* **AIM OF THE EXERCISE**:
In the entries below, find the line with "Task: Open more options on top tweet" and the line with "Open 自动保护(A) settings". Reproduce those two lines and every line between them exactly, and nothing more.

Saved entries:
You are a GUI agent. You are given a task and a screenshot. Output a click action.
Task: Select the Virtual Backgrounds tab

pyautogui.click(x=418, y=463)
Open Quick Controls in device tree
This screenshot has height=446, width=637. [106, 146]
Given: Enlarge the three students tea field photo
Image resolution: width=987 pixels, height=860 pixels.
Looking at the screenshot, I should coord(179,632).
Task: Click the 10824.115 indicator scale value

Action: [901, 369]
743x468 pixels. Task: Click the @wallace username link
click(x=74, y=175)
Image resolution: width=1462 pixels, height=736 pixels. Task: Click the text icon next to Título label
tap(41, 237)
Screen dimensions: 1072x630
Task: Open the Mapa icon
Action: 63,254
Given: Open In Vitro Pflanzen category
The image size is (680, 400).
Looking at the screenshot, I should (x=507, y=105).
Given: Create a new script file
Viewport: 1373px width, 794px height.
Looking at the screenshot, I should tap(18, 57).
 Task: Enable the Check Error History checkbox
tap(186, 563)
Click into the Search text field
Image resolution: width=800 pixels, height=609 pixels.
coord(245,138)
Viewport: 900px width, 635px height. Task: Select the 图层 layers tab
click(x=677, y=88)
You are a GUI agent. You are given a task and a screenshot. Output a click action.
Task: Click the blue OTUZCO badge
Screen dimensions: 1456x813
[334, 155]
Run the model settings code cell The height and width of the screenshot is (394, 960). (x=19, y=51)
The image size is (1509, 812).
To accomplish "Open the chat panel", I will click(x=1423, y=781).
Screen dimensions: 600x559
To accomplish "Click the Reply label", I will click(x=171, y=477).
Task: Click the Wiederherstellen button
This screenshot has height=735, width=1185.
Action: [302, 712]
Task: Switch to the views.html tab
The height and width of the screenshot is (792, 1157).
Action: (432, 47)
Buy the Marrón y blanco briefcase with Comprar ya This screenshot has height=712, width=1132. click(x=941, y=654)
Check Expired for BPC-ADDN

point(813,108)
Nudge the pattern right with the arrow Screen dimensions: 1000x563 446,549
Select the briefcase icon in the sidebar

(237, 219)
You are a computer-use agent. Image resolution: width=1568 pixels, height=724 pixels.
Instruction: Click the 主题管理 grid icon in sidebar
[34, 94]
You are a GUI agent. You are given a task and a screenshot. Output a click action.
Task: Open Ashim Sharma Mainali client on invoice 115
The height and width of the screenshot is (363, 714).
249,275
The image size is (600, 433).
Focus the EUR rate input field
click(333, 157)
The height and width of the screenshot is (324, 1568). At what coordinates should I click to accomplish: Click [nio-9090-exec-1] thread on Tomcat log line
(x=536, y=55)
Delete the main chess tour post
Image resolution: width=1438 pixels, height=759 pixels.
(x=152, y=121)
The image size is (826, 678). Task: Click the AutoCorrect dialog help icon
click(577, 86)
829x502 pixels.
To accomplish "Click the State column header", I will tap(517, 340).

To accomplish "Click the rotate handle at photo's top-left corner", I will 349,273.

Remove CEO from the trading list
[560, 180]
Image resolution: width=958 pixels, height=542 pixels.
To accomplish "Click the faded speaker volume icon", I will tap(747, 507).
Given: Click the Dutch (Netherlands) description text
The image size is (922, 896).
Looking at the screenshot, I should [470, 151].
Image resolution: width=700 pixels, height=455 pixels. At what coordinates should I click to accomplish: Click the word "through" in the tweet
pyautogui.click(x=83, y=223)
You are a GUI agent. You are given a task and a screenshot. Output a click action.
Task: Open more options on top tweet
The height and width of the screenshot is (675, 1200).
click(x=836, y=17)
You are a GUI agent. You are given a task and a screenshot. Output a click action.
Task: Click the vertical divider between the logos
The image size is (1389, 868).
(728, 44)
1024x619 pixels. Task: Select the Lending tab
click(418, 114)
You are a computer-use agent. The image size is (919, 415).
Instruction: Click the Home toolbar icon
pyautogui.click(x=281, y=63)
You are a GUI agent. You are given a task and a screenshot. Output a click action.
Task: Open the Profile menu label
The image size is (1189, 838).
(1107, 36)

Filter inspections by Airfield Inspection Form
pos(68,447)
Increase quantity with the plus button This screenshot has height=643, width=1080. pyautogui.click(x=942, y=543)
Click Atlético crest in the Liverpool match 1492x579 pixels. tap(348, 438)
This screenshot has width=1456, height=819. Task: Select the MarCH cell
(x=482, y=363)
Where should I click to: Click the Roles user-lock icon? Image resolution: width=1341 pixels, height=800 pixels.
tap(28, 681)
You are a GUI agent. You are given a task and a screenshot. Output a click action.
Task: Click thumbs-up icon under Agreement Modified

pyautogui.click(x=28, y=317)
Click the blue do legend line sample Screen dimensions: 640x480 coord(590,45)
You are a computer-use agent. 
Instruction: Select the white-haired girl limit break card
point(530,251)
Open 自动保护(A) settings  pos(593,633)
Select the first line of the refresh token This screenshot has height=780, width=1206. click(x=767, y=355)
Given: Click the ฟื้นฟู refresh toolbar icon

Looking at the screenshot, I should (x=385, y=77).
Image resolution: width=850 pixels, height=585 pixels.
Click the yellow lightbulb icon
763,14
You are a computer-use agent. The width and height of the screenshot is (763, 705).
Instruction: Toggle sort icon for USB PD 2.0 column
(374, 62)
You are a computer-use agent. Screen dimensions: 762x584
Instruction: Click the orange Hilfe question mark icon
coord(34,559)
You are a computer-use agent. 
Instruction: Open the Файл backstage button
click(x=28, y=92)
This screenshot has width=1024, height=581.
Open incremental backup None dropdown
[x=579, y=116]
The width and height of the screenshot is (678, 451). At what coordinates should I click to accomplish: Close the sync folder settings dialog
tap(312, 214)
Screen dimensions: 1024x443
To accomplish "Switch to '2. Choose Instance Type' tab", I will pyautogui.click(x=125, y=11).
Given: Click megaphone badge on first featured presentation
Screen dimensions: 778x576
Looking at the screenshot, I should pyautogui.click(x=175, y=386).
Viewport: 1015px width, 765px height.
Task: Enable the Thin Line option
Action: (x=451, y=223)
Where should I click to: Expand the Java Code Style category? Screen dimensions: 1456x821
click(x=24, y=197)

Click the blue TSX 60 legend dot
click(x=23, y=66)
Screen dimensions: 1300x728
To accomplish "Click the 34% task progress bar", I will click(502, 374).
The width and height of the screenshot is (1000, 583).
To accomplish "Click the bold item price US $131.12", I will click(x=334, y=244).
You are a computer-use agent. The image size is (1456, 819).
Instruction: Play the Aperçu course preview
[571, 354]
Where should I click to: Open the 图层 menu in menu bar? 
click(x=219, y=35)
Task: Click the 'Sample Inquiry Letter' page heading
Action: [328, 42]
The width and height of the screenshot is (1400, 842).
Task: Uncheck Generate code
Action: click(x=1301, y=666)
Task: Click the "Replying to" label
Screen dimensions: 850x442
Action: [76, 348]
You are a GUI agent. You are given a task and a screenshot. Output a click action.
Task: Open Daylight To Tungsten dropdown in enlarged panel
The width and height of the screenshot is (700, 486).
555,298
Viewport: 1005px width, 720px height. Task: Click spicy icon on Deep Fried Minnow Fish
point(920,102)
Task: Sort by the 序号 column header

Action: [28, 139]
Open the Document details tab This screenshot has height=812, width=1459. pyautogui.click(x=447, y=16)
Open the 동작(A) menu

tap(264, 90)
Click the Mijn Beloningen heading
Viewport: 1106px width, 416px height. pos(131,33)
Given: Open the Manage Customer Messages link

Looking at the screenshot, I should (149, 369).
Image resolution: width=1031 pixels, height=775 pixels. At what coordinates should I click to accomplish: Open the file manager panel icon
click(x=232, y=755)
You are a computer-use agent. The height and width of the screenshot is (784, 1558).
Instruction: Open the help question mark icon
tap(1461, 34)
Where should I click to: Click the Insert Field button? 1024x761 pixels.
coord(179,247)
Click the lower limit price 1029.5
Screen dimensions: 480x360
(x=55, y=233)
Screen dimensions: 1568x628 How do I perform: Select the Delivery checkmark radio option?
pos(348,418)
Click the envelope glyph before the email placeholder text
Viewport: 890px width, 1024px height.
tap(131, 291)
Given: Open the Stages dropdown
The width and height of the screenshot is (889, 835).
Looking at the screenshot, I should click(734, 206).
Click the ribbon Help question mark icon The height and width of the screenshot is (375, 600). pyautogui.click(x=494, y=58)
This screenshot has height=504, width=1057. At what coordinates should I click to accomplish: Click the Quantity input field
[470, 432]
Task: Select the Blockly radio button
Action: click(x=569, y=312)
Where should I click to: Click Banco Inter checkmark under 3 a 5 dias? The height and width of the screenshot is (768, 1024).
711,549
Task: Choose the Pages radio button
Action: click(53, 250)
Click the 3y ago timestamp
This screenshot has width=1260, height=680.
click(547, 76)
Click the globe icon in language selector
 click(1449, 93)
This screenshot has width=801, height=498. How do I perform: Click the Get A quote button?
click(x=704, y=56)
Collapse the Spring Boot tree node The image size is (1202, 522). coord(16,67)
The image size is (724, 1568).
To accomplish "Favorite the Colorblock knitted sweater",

* **OUTPUT OF THE TASK**:
Task: Open more options on top tweet
The height and width of the screenshot is (675, 1200).
click(x=836, y=17)
You are a GUI agent. You are given a task and a screenshot. Output a click action.
Task: Click the vertical divider between the logos
The image size is (1389, 868).
(728, 44)
1024x619 pixels. Task: Select the Lending tab
click(418, 114)
You are a computer-use agent. The image size is (919, 415).
Instruction: Click the Home toolbar icon
pyautogui.click(x=281, y=63)
You are a GUI agent. You are given a task and a screenshot. Output a click action.
Task: Open the Profile menu label
The image size is (1189, 838).
(1107, 36)

Filter inspections by Airfield Inspection Form
pos(68,447)
Increase quantity with the plus button This screenshot has height=643, width=1080. pyautogui.click(x=942, y=543)
Click Atlético crest in the Liverpool match 1492x579 pixels. tap(348, 438)
This screenshot has width=1456, height=819. Task: Select the MarCH cell
(x=482, y=363)
Where should I click to: Click the Roles user-lock icon? Image resolution: width=1341 pixels, height=800 pixels.
tap(28, 681)
You are a GUI agent. You are given a task and a screenshot. Output a click action.
Task: Click thumbs-up icon under Agreement Modified

pyautogui.click(x=28, y=317)
Click the blue do legend line sample Screen dimensions: 640x480 coord(590,45)
You are a computer-use agent. 
Instruction: Select the white-haired girl limit break card
point(530,251)
Open 自动保护(A) settings  pos(593,633)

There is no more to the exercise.